The majority of The Wirecutter’s revenue comes from affiliate commissions from their merchant partners. Therefore, in order to maintain unbiased reviews, reviewers and writers are not made aware of the commissions, if any. In short, the editorial team works separately and without any input from the revenue team.
Reviewing and Scoring:
There appears to be no specific formula for the reviews. That is, writers have quite a bit of creative leeway to convince readers of the efficacy of the product and of how they came to be an expert on said product.
For instance, near the beginning of every product review, there is a template where the writer addresses a number different categories such as, “Why you should trust us,” “How we picked the product,” “How we tested the product,” and more.
In short, this section is essentially a self-review by the reviewer who is doing the reviewing.
To give just one example, for an article about robotic vacuums, this self-review section was more than 3,200 words long. What’s more, that doesn’t even include the actual review of the product. Consequently, the average consumer will probably not have the time or inclination to read the entire discussion of a product.

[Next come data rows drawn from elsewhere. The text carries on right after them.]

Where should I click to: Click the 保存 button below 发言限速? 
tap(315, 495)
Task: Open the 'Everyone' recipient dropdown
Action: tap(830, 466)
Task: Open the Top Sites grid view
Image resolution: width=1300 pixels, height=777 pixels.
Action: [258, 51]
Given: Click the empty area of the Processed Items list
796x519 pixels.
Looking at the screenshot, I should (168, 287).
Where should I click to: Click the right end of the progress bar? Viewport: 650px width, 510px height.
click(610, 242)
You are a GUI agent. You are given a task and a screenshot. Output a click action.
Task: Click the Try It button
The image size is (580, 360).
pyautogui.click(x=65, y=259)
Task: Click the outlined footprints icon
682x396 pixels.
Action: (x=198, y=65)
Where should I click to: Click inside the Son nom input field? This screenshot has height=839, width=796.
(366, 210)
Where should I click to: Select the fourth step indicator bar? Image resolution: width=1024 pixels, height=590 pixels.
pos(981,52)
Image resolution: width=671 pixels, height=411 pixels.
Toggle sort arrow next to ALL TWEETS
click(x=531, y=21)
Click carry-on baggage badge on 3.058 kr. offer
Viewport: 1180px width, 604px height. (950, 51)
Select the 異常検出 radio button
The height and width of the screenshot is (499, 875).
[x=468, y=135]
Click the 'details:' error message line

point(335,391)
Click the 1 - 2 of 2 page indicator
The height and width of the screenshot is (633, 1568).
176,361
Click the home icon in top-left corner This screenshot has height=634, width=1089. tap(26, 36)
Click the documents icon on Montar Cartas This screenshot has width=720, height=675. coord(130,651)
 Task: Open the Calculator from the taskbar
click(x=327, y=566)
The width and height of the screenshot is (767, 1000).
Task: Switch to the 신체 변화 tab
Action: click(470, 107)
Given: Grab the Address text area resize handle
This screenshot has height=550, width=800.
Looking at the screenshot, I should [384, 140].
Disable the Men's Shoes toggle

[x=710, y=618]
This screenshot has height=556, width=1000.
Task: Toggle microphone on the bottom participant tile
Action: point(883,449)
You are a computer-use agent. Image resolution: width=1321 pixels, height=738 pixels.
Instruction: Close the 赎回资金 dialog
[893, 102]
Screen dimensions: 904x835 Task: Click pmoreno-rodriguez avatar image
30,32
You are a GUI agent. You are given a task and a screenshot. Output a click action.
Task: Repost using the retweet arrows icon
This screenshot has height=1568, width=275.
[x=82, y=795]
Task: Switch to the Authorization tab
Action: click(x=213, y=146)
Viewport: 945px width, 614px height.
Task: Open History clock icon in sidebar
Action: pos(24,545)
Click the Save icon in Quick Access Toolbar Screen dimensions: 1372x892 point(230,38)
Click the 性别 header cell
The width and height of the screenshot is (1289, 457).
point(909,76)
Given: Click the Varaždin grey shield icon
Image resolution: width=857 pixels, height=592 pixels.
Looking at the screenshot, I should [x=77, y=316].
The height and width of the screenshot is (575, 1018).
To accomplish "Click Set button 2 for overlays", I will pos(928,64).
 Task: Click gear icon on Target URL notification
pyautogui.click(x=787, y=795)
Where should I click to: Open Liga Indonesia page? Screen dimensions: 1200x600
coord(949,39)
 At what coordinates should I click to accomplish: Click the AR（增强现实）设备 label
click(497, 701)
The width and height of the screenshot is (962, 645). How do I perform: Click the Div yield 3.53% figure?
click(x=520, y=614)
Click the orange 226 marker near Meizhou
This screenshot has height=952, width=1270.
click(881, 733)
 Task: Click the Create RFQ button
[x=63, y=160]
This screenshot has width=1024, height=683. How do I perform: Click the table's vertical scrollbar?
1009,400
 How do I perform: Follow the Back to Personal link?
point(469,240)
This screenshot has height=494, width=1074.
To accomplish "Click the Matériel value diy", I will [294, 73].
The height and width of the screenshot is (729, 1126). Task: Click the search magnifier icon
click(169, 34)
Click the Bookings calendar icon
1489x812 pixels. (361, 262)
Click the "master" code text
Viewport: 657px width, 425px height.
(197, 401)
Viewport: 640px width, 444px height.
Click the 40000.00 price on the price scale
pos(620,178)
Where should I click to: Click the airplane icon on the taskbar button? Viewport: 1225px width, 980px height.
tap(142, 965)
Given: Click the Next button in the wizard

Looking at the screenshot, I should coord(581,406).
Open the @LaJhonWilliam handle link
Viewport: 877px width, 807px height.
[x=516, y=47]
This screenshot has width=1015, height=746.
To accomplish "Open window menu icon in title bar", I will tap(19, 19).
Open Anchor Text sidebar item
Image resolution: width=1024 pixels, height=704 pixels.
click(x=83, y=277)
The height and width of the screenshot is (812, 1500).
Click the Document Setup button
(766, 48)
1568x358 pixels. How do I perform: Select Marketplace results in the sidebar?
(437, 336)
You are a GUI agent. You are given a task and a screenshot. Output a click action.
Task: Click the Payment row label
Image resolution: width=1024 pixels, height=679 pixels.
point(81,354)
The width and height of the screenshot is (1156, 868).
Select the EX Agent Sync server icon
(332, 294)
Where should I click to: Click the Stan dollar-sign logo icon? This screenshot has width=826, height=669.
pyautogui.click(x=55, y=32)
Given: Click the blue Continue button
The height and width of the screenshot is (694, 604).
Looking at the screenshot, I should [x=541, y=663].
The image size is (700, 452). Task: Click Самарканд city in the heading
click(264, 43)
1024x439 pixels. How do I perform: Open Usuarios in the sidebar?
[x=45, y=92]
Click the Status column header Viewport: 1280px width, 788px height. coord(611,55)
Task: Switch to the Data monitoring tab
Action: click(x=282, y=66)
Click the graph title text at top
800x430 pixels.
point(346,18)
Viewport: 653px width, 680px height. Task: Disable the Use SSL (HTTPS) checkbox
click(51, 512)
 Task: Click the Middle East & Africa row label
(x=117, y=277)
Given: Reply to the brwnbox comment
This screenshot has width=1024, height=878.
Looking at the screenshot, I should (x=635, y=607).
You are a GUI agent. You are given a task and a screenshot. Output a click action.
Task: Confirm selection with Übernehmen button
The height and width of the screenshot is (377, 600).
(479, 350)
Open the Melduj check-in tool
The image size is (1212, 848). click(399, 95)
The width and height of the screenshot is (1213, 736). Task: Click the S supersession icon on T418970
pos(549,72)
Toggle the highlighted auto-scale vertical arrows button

Honest Product Reviews (HPR) provides precise and accurate reviews in eight different consumer categories. These categories include: Backyard, Cleaning, Clothing and Shoes, Electronics, Home, Kitchen, Personal, and Pet. Their review style gives a side-by-side comparison of similar products. This allows the consumer to make an educated choice before purchasing. The site is fresh, clean, and easy to navigate. It focuses strictly on the products being reviewed. There are no unnecessary distractions and no fluff.
Reviewing and Scoring
Honest Product Reviews utilizes real people—writers, designers, reviewers, testers, and web designers—to compile information on hundreds of products every month. Their ratings algorithm combines the following criteria to create an overall score for each product reviewed:
Materials and Construction
Pros and Cons
Using this easy-to-understand formula, the company provides product reviews that are simple and honest. HPR earns revenue through the Amazon affiliate program. What’s more, their unbiased reviews are limited to products that are typically found on Amazon. However, the company’s upfront disclosure of this policy reflects their efforts to remain honest and transparent.
Consumer Reports has long been considered the gold standard for product reviews. You probably remember that the company published a print magazine long before it ever had a web presence. And as a matter of fact, the print magazine is still in existence. Further, the company owns a nonprofit educational and consumer product testing center that is the largest in the world. Revenue comes from the company’s 3.2 million digital subscribers. What’s more, consumers around the world know and trust this iconic company for its unbiased reviews of products, from automobiles to mattresses.
Reviewing and Scoring
The Consumer Reports testing facility employs scientists, researchers, and analysts to carry out objective testing at its facility. The formula they use varies depending upon the product. Once their experts have completed testing, the company’s editorial staff writes and publishes the findings.
Because Consumer Reports has no outside agenda other than to work directly to educate consumers, they have stringent policies that ensure the company remains independent.
The main downside to using Consumer Reports is its membership fee, which is why we give it only a 4.5-star rating.